### Records from a dataset
>>
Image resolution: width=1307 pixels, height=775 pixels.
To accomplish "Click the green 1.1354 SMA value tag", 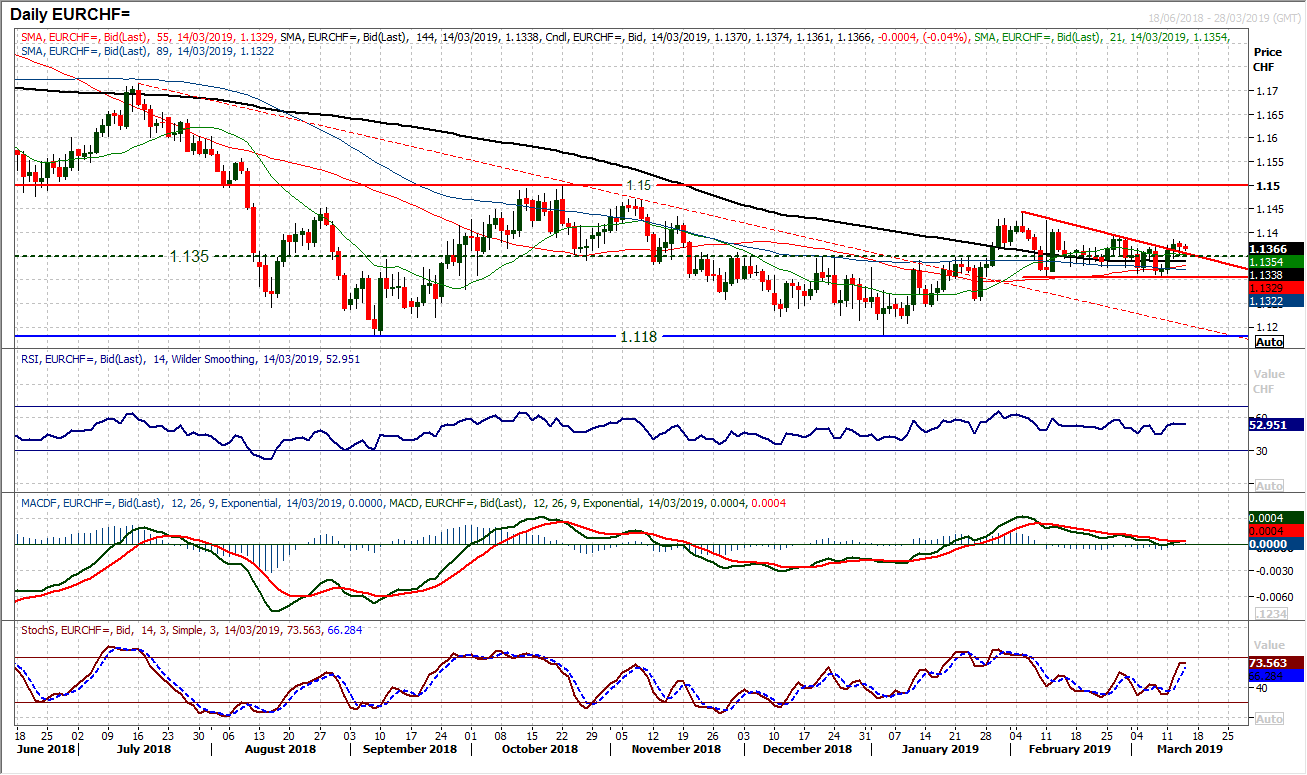I will click(1273, 261).
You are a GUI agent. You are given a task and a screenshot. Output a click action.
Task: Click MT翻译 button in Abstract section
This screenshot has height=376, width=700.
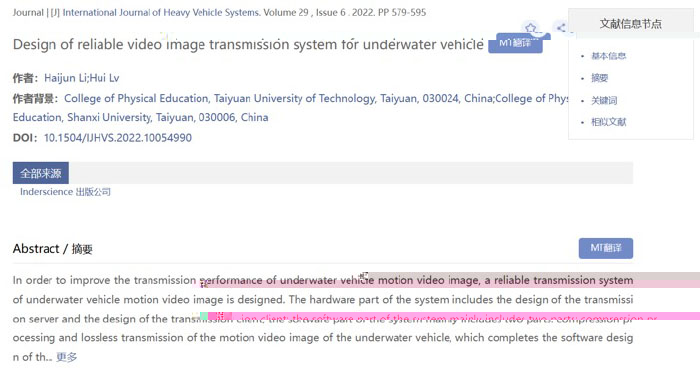pos(606,248)
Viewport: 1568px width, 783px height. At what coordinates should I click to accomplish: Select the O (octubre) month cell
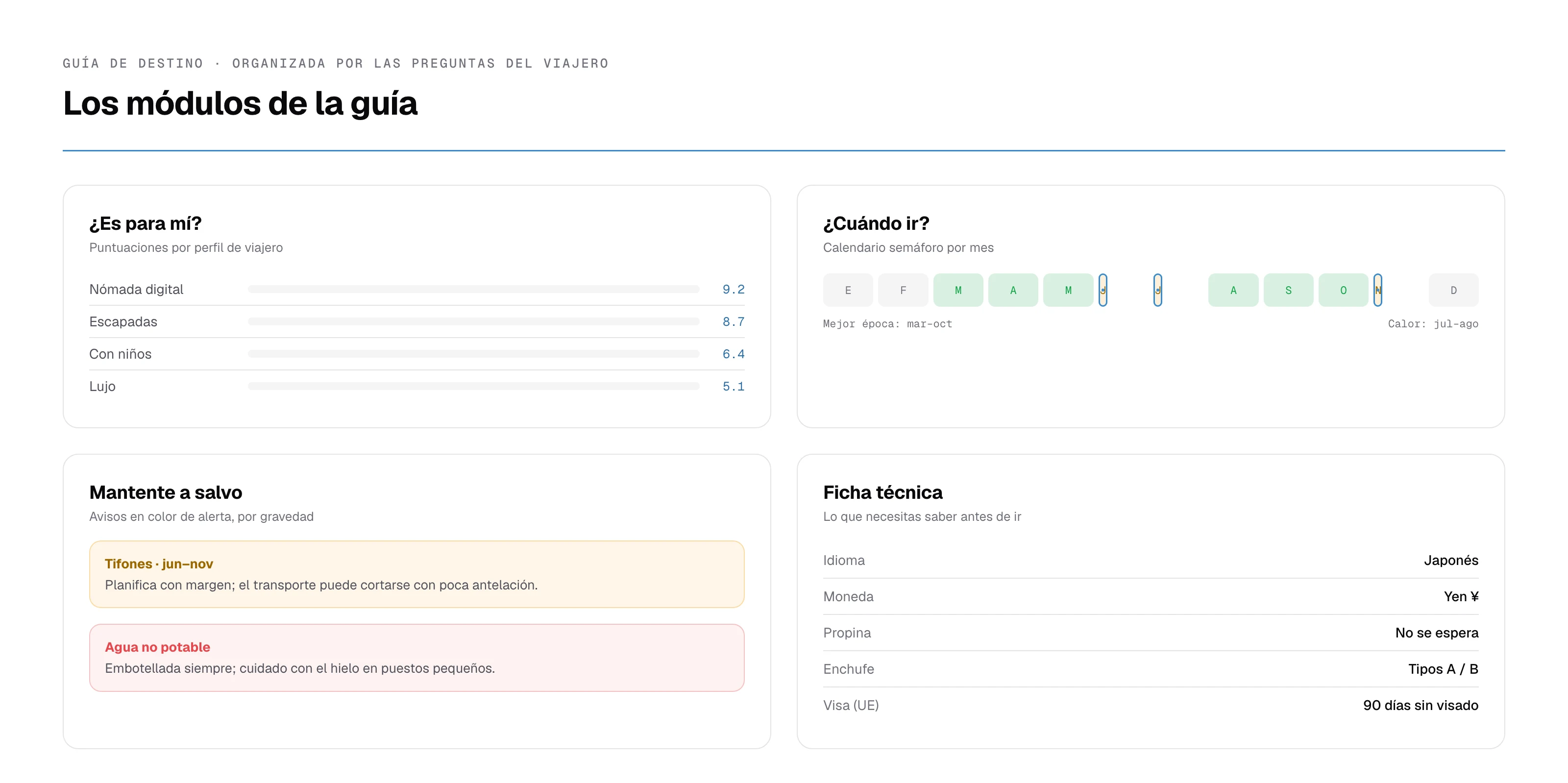click(1344, 290)
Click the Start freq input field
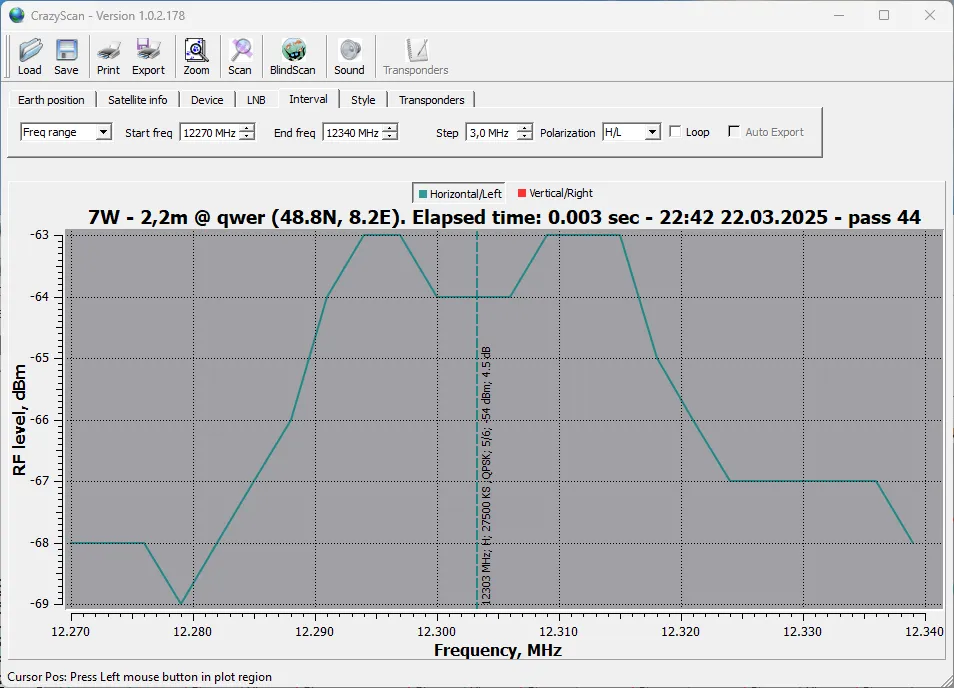 coord(209,132)
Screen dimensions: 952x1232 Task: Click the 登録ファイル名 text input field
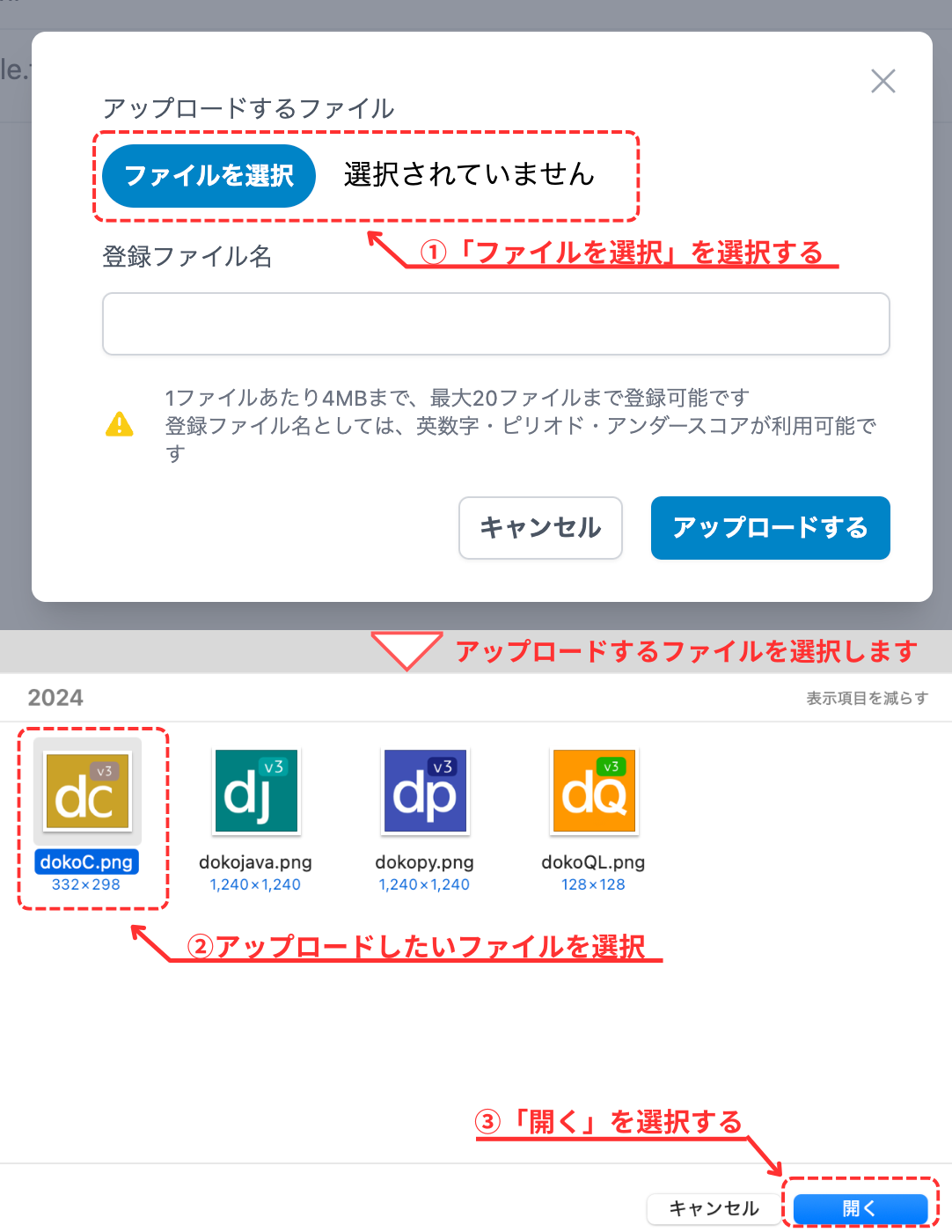(x=495, y=324)
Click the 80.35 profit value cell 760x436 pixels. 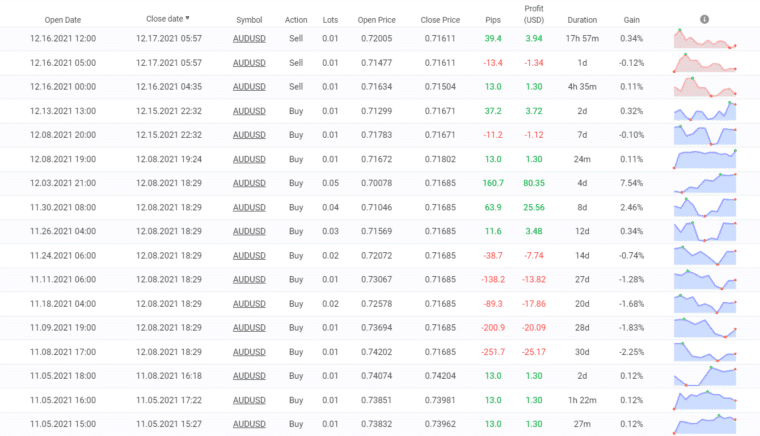[x=533, y=183]
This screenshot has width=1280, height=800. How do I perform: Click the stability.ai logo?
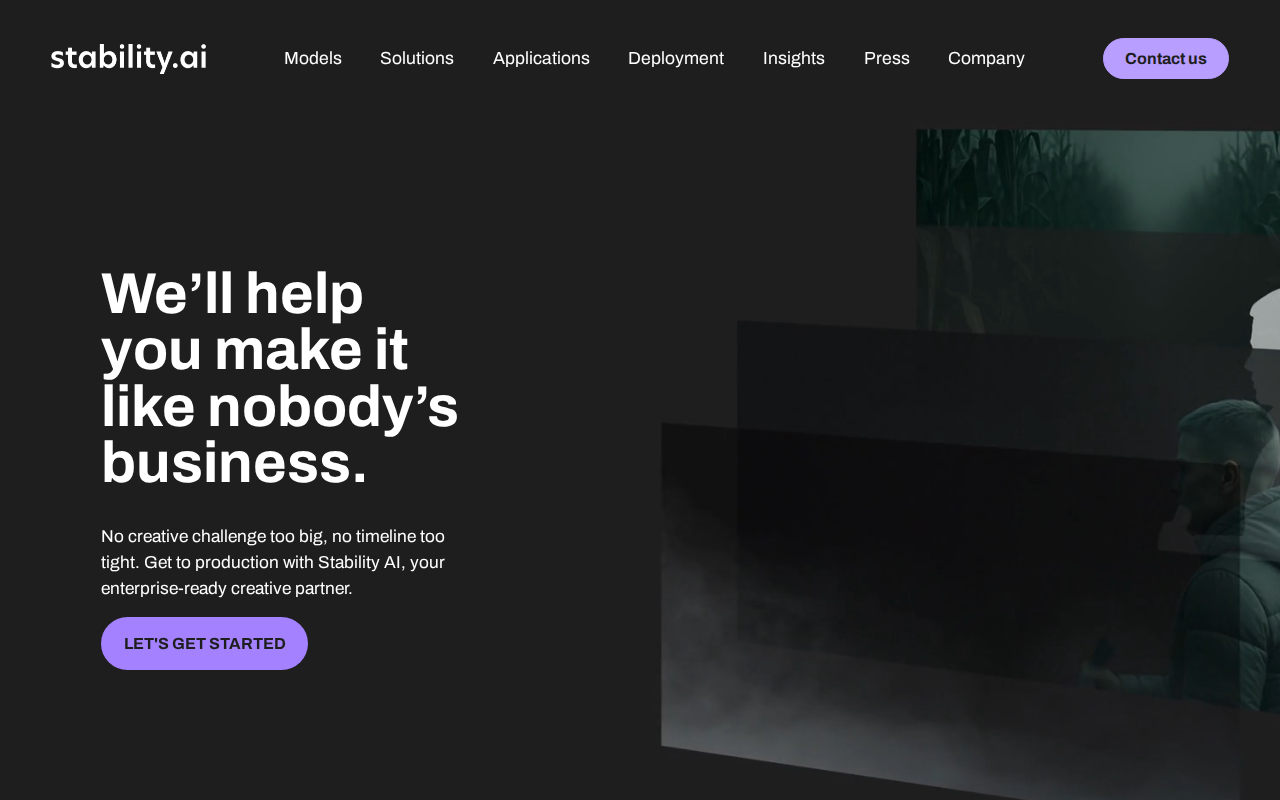[x=129, y=58]
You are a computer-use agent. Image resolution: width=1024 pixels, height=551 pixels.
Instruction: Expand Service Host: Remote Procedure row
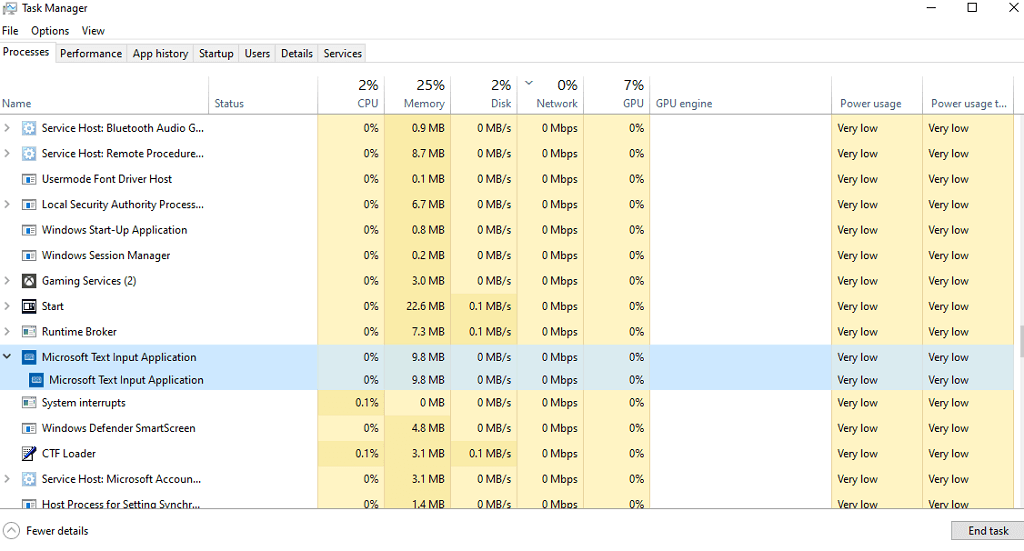point(8,154)
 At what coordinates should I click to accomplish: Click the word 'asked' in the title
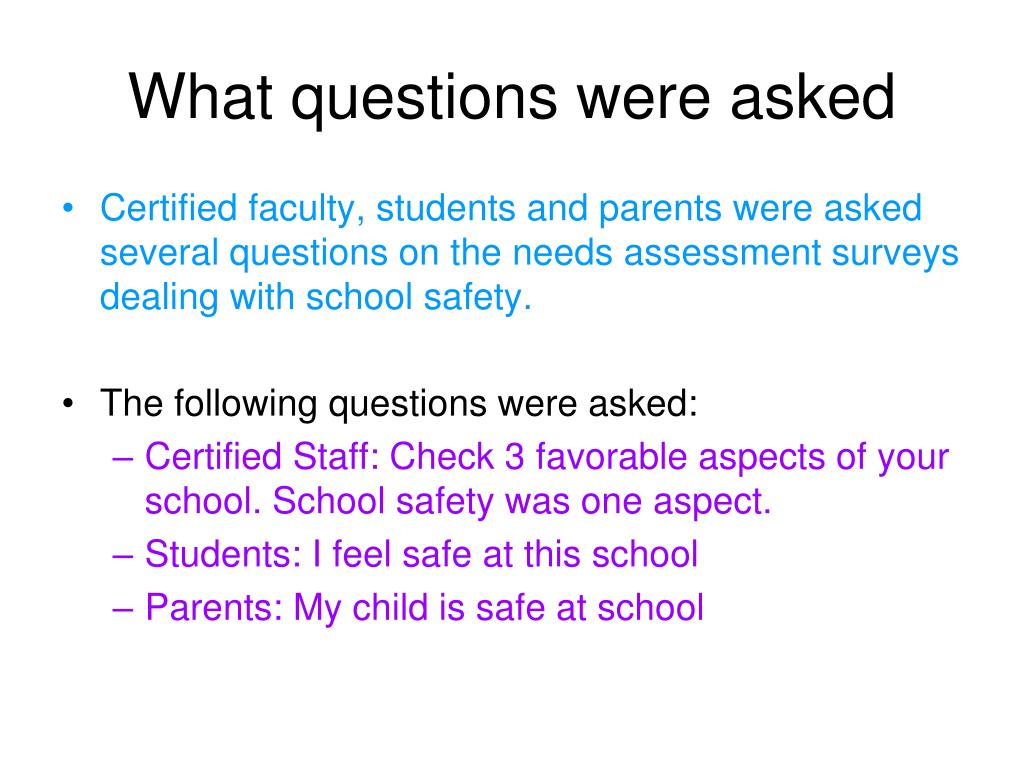click(813, 96)
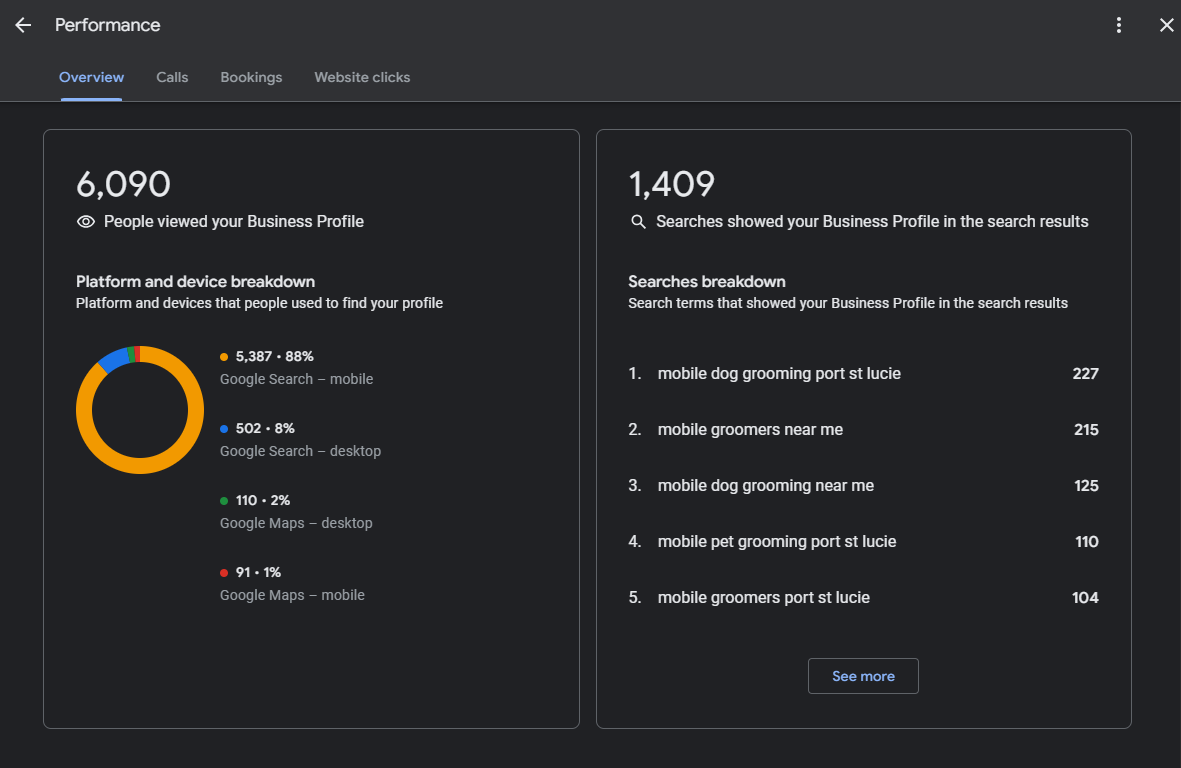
<<
### TASK DESCRIPTION
Lines above that include the string "resolution" need to be copied.

### RESPONSE BOX
Image resolution: width=1307 pixels, height=775 pixels.
You are a computer-use agent. Image resolution: width=1024 pixels, height=551 pixels.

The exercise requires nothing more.